As parents, we all know the day is coming. The day when we have to send our little one off to preschool, full potty trained. The clock is ticking, the diapers are dwindling and the struggle is hard. Children work on their own time frame, we know that, and the age by which a child is fully potty-trained varies; although, most children will begin training between 18 – 27 months depending on readiness. Many preschools and daycares have cutoff dates for when a child has to be completely potty- trained, this can lead to anxiety for parents and children who may worry about potty accidents occurring at school.
If the potty training cutoff seems to coincide with the starting of preschool or daycare, jitters and unfamiliarity by the child can most likely be the cause. Experts agree it is important for parents to slowly ease them into the routines that may come with attending school, and encourage the child to use the bathroom as soon as they feel the urge. Often, children may be embarrassed to ask or get so wrapped up in an activity they may wait too long.
“Preschool-aged children are great at learning routines. They are amazing at learning routines based on their caregiver and environment,” said Sherry Geunes, a local preschool teacher who recently retired after 16 years of working with young children. “ They may have different teachers and assistants based on the time of day with the same general philosophies, but the structure fluctuating slightly, yet even the youngest children adapt easily to the different teaching styles.”
Just like every child, no potty accident situation is ever the same! If accidents do happen, it is important for parents to never punish or make a child feel bad about the accidents, but rather try to emphasize to your child that accidents happen to everyone.
“When it comes to using the potty, I’ve seen children who are potty-trained at home and refuse to go at school; children who spend the school day in underwear/panties and get a diaper before heading home because they are not being trained/ cooperating at home; and those who, once trained, use the potty everywhere they go,” Geunes said. “If a child is potty-trained at home and has accidents at school parents and teachers should work together to find the cause and a solution.”
When potty accidents do happen, it is important for parents to never punish or make a child feel bad about the accidents, but rather try to emphasize to your child that accidents happen to everyone, and the key thing is to move on from it quickly. If it continues to happen, parents should look for ways to remedy the situation.
“Parents should work with the child, teacher and pediatrician concerning bathroom accidents at school,” Geunes said. “Stress is a big cause of set-backs. Are they struggling with the routine at school? Are they just ‘too busy’ or ‘having too much fun’?”
Certain stressful situations at home may also cause potty accidents at school. Parents should evaluate any major life changes occurring such as a new sibling, a separation or divorce, death of a pet or loved one or recent illness. For example, a recent stomach bug may incite a child to fear bowel movements. Many experts also agree that working with the child one-on- one to help avoid accidents may also work well. Enlist your child’s advice on what can be done to avoid accidents, and the parent can suggest that to the teacher at school.

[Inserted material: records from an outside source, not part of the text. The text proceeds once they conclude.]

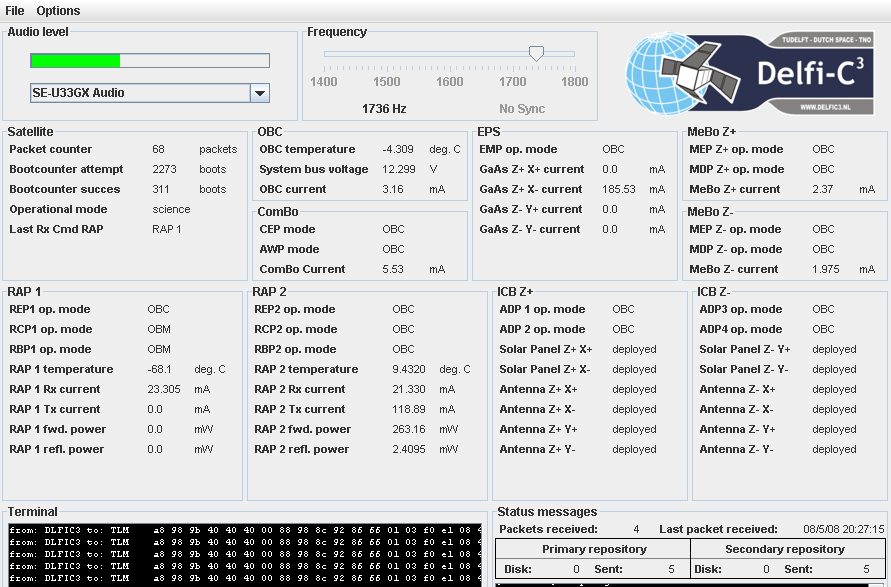Click the green audio level bar

click(x=75, y=61)
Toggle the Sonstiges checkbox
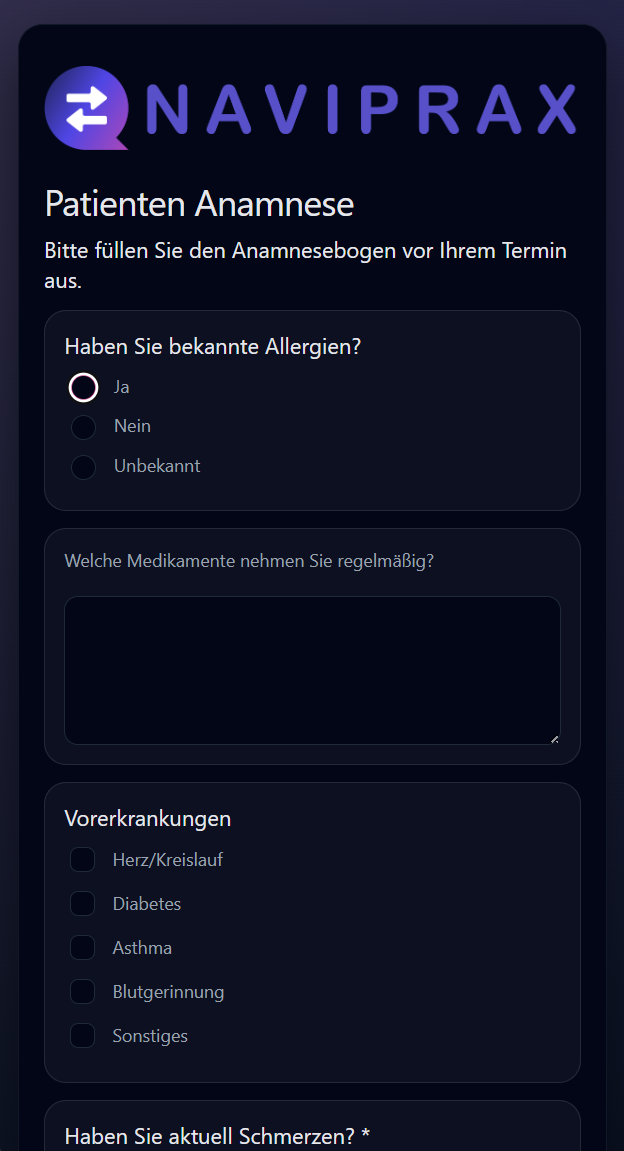 pyautogui.click(x=83, y=1036)
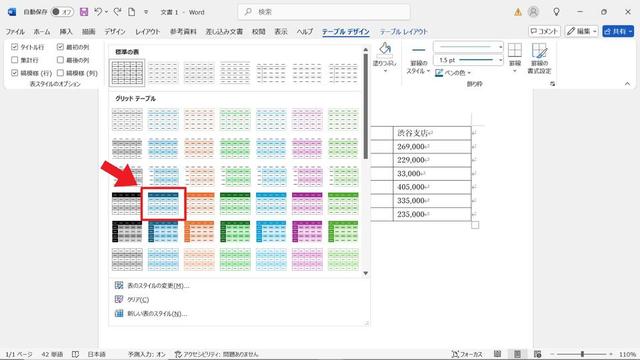
Task: Click the Focus mode icon in status bar
Action: [x=455, y=354]
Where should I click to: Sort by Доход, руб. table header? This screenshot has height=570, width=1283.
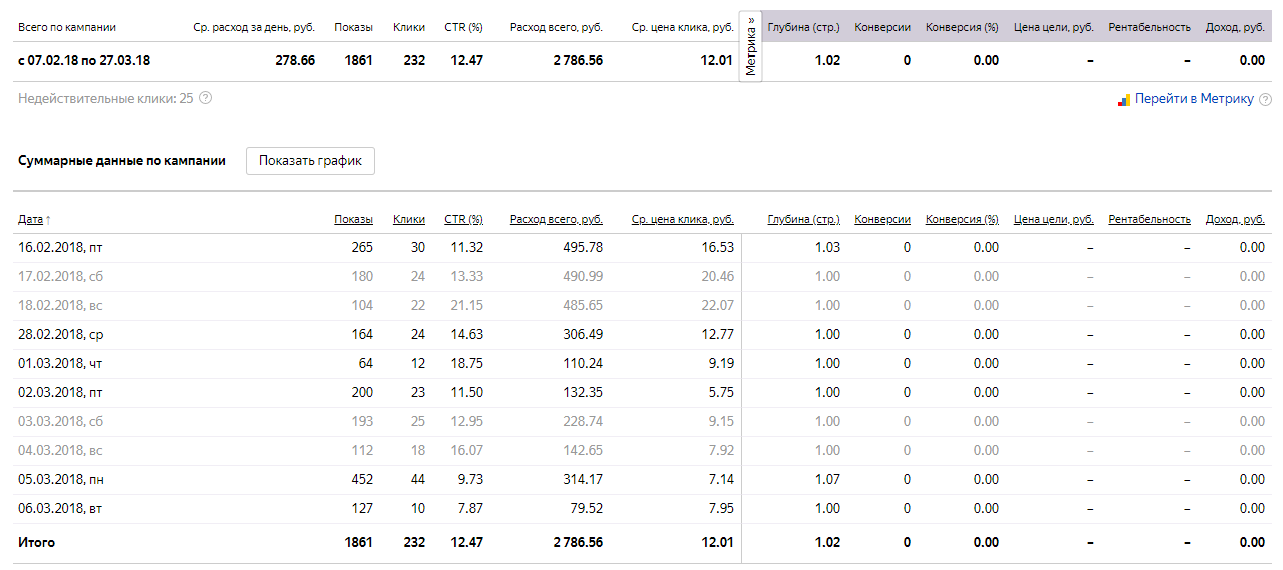tap(1235, 219)
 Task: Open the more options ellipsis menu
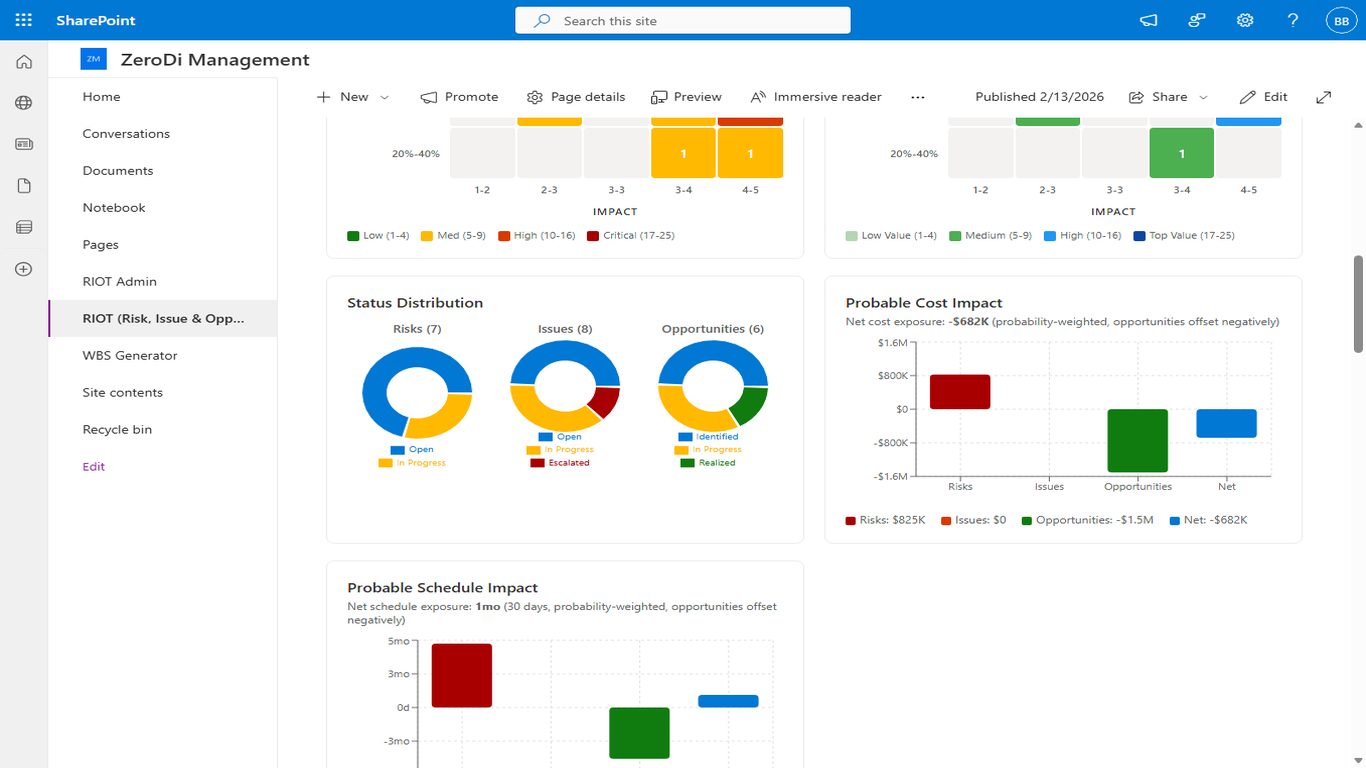918,97
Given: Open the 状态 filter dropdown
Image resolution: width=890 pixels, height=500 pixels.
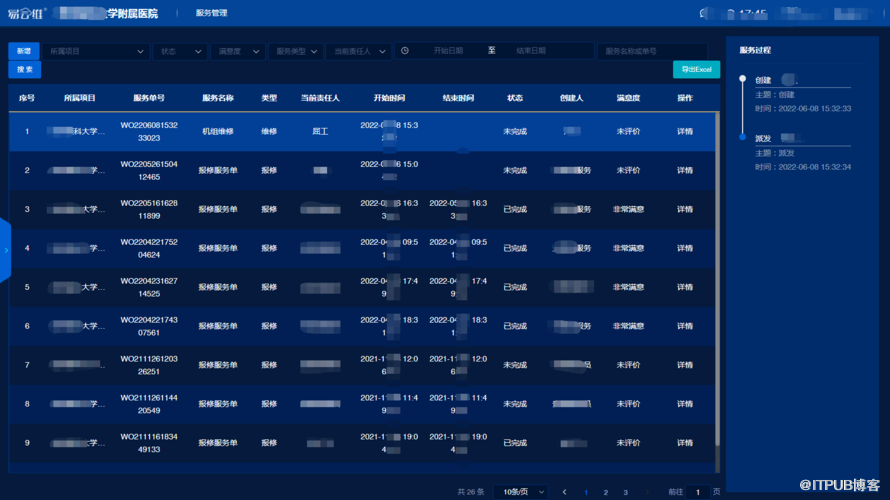Looking at the screenshot, I should tap(181, 50).
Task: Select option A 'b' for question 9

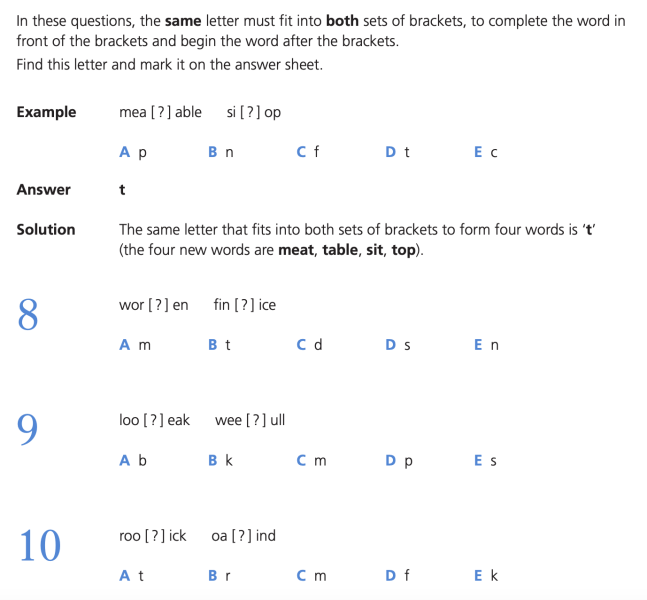Action: pyautogui.click(x=133, y=460)
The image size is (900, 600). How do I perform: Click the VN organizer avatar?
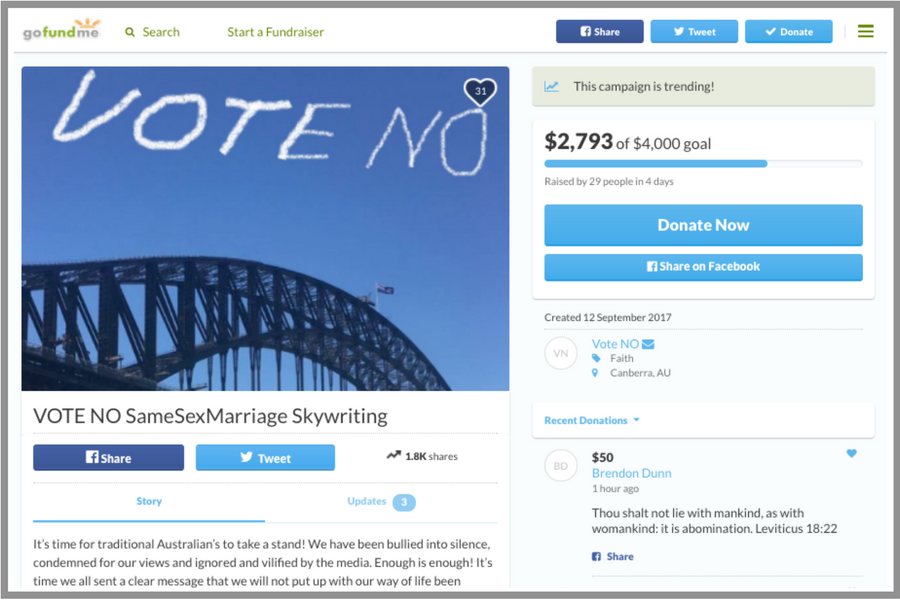coord(560,354)
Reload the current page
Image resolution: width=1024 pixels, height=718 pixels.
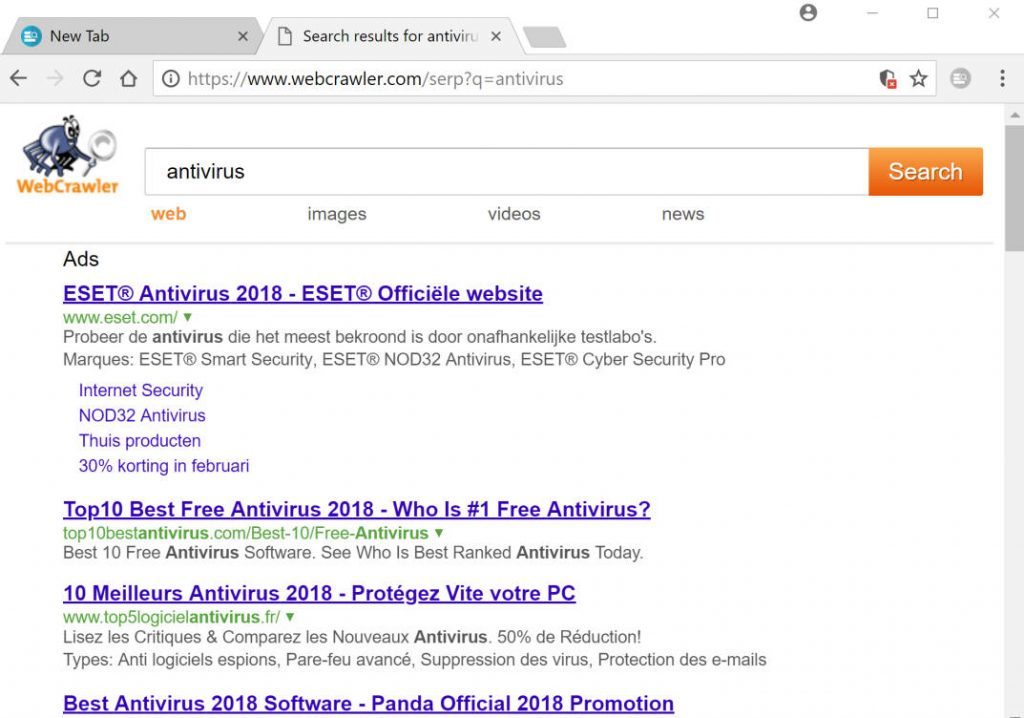click(x=92, y=78)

Finally, parents should be sure to reward accident-free days as well as any type of progress in other areas such as learning how to put on their shoes or backpack. “Wow! What a big girl/boy you are now that you are in preschool! You are learning so many things!” Keep a sticker chart and a reward system for a certain number of accident-free days (for example, a piece of candy for one day, a small toy for two or a bigger toy for a week). The good news is that, in most cases, potty accidents will stop as soon as they started. Any regression after that should be treated the same way to help ensure your child is happy and accident-free at school!